Zamówiliśmy sałatkę, ale w jedzeniu były malutkie czarne plamki – pojechaliśmy prosto do szpitala

Widzisz to? Zapytała, wskazując na coś na talerzu. Na powierzchni sałatki znajdowały się małe czarne plamki, które wyglądały jak nasiona chia. Przez chwilę myśleliśmy nawet: „Może to tylko przyprawy albo jakaś modna polewa”. Ale jej twarz stawała się bardziej napięta.
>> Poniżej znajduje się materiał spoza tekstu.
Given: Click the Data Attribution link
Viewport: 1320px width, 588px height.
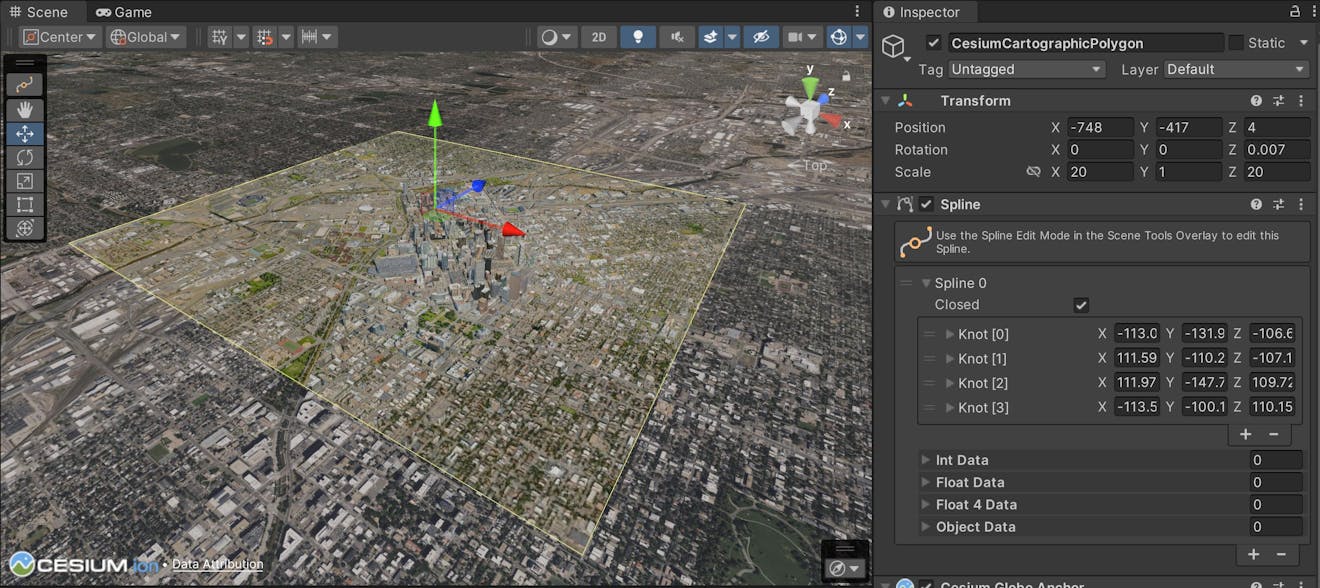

To nie są nasiona… Spójrz, są… ruchome? Pochyliliśmy się bliżej – a nasza krew była zimna. Te „nasiona” rzeczywiście się poruszały. Małe, prawie przezroczyste kulki z ciemnymi kropkami w środku… były jajami. Jakieś jaja owadów. Dokładnie tam, w jedzeniu. Najpierw przyszedł szok, potem krzyk. Kelnerzy pospieszyli, próbując wyjaśnić, ale już wzywaliśmy karetkę. Nie mieliśmy pojęcia, jakie stworzenie złożyło te jaja – ani czy jedliśmy. Moja przyjaciółka zaczęła panikować – ze strachu czy nudności.

Kontynuowany na następnej stronie
W szpitalu zbadali nas, przeprowadzili testy, przepisali leki „na wszelki wypadek” i kazali nam monitorować objawy. Co do restauracji – oczywiście złożyliśmy skargę. Próbowali to usprawiedliwić jako „błąd techniczny” lub „zepsute składniki od dostawcy”, ale nie miało to znaczenia. Po takiej kolacji zaufanie zniknęło. Od tamtej pory za każdym razem, gdy widzę nasiona chia – pamiętam tę noc.